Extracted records

□ □ □

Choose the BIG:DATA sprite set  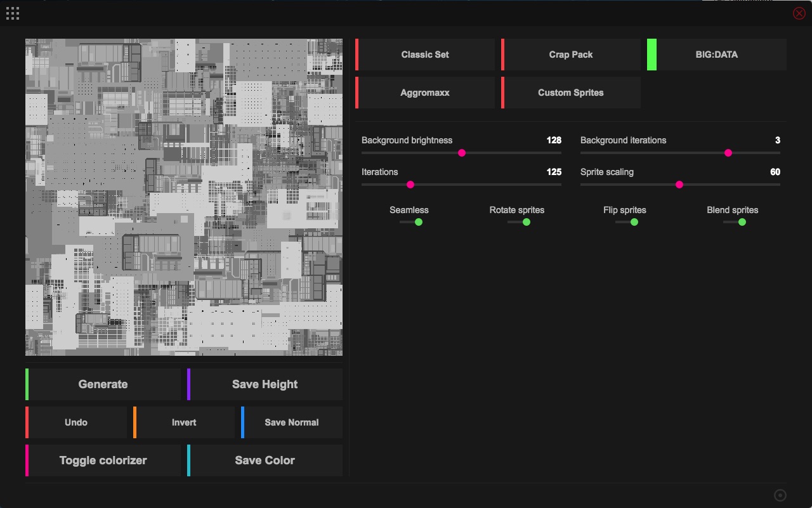coord(717,55)
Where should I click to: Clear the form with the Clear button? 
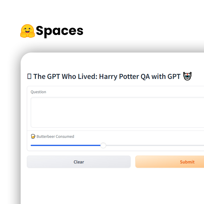(x=79, y=162)
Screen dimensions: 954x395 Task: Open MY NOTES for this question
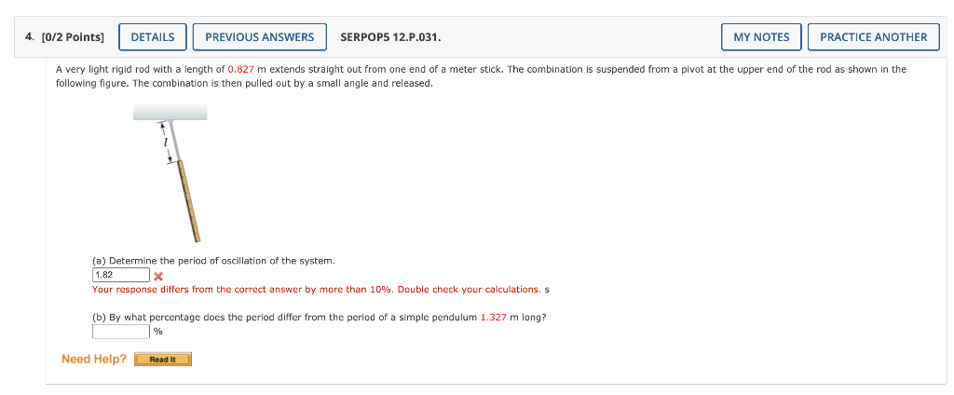click(x=761, y=37)
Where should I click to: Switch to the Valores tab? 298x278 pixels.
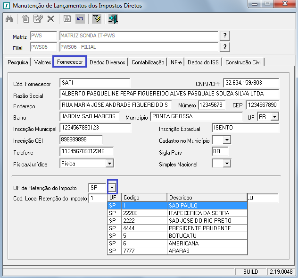pyautogui.click(x=43, y=62)
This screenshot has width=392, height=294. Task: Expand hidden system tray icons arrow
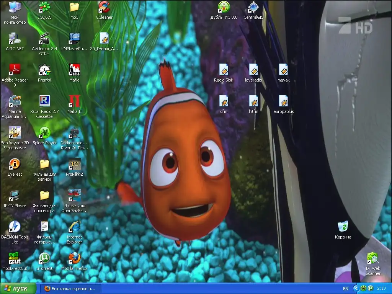tap(356, 289)
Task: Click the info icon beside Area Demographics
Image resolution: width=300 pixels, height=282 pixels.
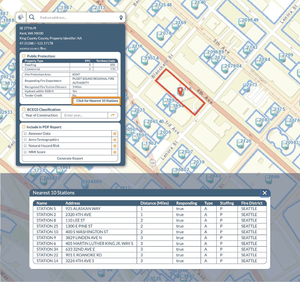Action: (114, 140)
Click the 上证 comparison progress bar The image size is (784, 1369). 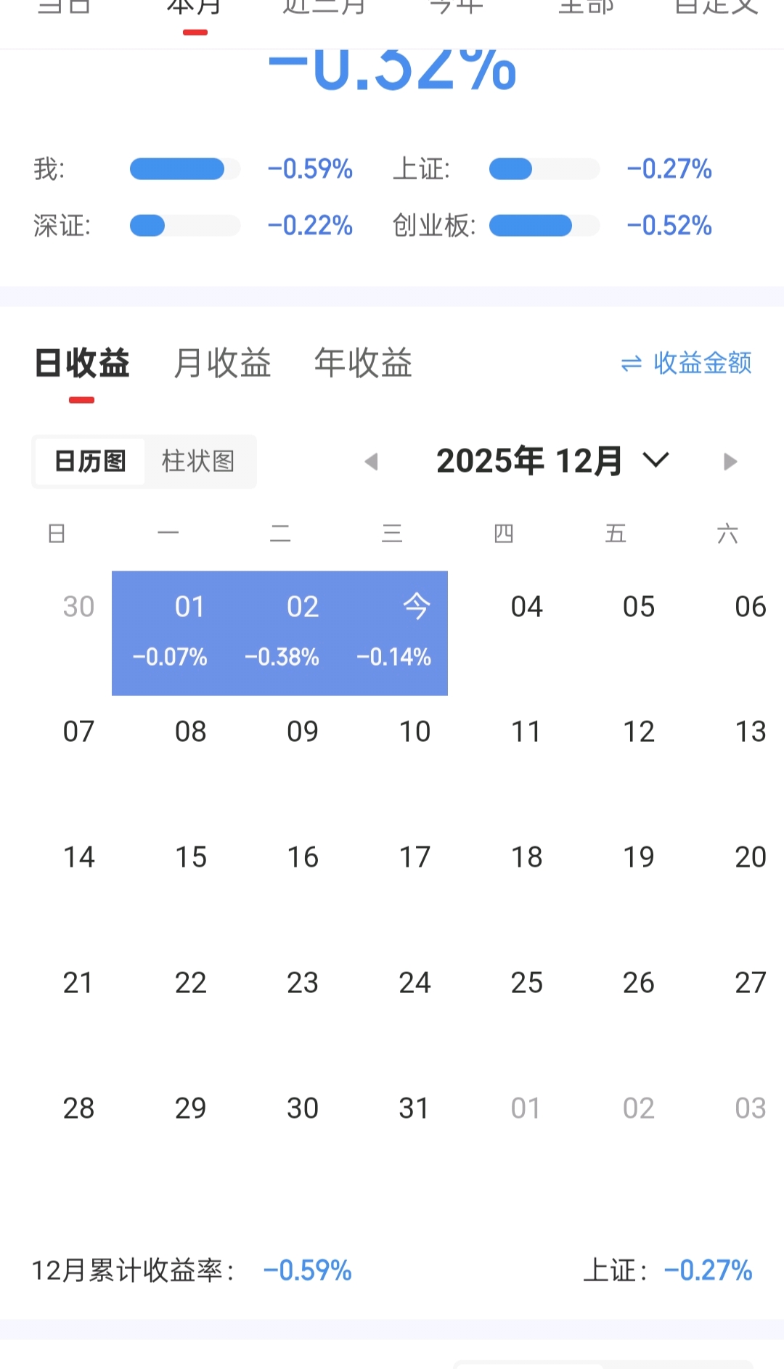544,169
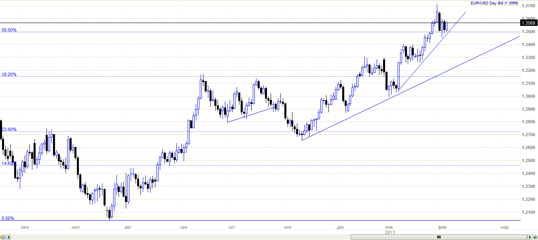Click the 'мар' month label on time axis
Image resolution: width=538 pixels, height=240 pixels.
point(504,227)

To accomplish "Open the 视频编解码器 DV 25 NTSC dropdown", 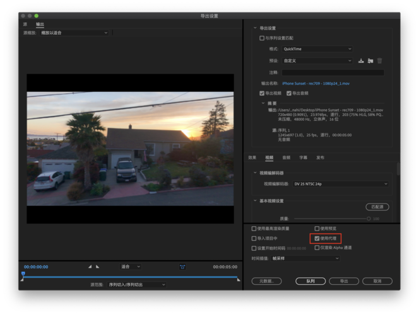I will 341,184.
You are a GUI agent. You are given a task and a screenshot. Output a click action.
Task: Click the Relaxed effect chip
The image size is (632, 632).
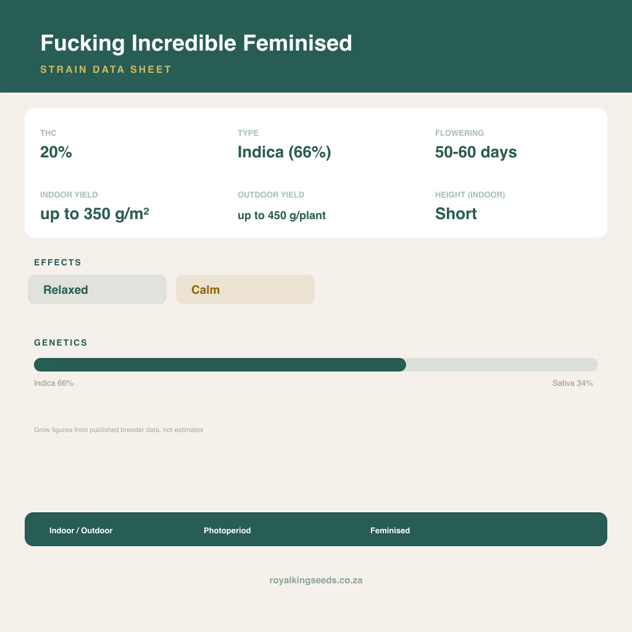[x=97, y=289]
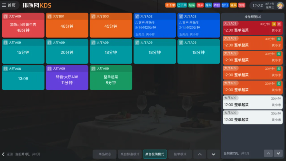Click the user avatar icon

[280, 6]
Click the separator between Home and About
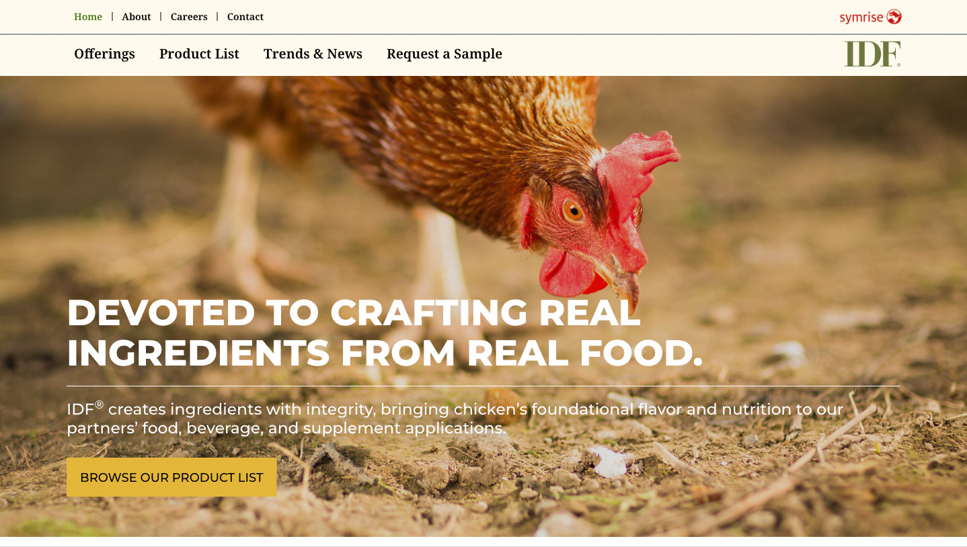This screenshot has height=547, width=967. pyautogui.click(x=112, y=16)
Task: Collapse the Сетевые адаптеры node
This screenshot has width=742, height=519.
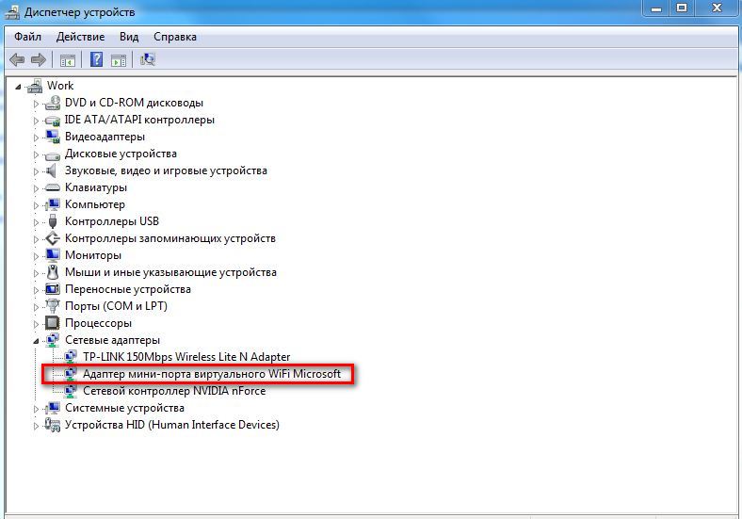Action: 37,340
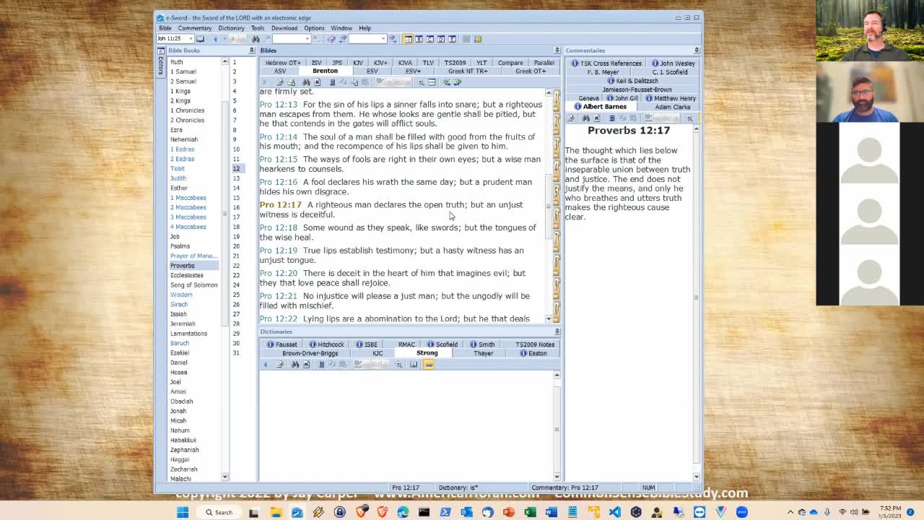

□ □ □

- _WHAT TO DO_
Retype exactly the lines above, starting at the line containing "Task: Collapse the Сетевые адаптеры node" and ending with the last line, both included; leave out the pictures.

- _PROBLEM SOLUTION_
Task: Collapse the Сетевые адаптеры node
This screenshot has width=742, height=519.
Action: 37,340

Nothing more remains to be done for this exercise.